Monday, March 26, 2012
Poster Hall
Zhen Zhao, PhD , Mathematical Statistician, CDC

Background:  One of two overarching goals of Healthy People 2010 was to eliminate health disparities.

Objectives:  To evaluate trends in vaccination coverage disparities by socio-demographic characteristics among children in the United States from 2001 through 2010.

Methods:  Disparities in the 4:3:1:3:3:1* vaccination coverage were assessed with 2001-2010 National Immunization Survey. The disparities and the significance status among population segments in 2001 were compared to those in 2010. The slopes of linear regression in disparities across 2001-2010 were used to examine whether each of the 12 disparities (child race white vs. black, Hispanic vs. white, 0 vs. ≥ 1 siblings, first born yes vs. no; family poverty above vs. low, suburban vs. urban/rural; mother >12 vs. ≤12 years education, married vs. not, age ≥30 vs. ≤ 29; private vs. public provider, 1 vs. ≥ 2 providers) were narrowed /widened over time.

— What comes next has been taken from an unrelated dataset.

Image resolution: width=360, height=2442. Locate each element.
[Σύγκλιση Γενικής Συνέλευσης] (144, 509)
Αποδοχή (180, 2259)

Results: In 2001, 10 disparities were significant (p<0.05). By 2010, 10 disparities were lower, and disparities by child’s race, poverty status, suburban/rural locality, mother’s education, marital status, and age were reduced to levels below significance. In 2010, Hispanic children had significantly higher coverage than white; children who were first born, no siblings, and with private provider remained to have significantly higher coverage among the respective segments. Across 2001-2010, 8 disparities (child’s race, number of siblings, first born status, family poverty and locality, mother’s education and marital status) narrowed significantly in the range of 0.30% to 0.56% (P<0.05) per year. Vaccination coverage increased substantially among children in all socio-demographic segments from 2001 to 2010, although coverage has not reached the 80% target in all subgroups.

Conclusions: Significant progress has been achieved in reducing disparities in vaccination coverage for children in many socio-demographic subpopulations in the United States.